▶ [REQUIRED ACTION]: List each line of the data that holds the string "agent".
****
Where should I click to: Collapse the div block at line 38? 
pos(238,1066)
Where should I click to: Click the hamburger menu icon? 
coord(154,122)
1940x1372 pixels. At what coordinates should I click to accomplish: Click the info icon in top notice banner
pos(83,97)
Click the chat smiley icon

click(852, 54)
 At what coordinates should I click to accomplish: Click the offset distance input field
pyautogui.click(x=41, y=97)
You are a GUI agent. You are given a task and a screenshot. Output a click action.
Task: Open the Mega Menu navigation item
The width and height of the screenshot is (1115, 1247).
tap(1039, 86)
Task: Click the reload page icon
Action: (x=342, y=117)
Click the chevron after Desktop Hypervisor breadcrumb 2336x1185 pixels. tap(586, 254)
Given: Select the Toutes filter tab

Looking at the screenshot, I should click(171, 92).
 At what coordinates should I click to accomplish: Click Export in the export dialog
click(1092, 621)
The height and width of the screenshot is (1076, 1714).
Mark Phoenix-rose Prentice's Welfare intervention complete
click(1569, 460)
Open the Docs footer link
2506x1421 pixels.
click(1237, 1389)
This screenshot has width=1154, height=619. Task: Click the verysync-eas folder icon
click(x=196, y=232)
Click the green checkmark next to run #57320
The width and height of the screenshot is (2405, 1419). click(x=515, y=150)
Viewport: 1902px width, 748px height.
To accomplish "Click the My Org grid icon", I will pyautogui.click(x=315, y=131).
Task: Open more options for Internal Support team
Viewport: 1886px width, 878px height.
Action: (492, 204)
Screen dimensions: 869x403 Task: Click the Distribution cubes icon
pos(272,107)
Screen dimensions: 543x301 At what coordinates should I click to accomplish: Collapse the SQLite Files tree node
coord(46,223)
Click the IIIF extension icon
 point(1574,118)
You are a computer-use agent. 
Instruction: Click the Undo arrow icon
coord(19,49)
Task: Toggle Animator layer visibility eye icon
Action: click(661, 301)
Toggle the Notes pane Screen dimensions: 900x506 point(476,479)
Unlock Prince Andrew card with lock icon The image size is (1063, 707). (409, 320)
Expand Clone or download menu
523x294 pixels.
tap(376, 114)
****
▶ [YOUR SOLUTION]:
You are a GUI agent. You are given a task and a screenshot. Output a click action.
You are a computer-use agent. 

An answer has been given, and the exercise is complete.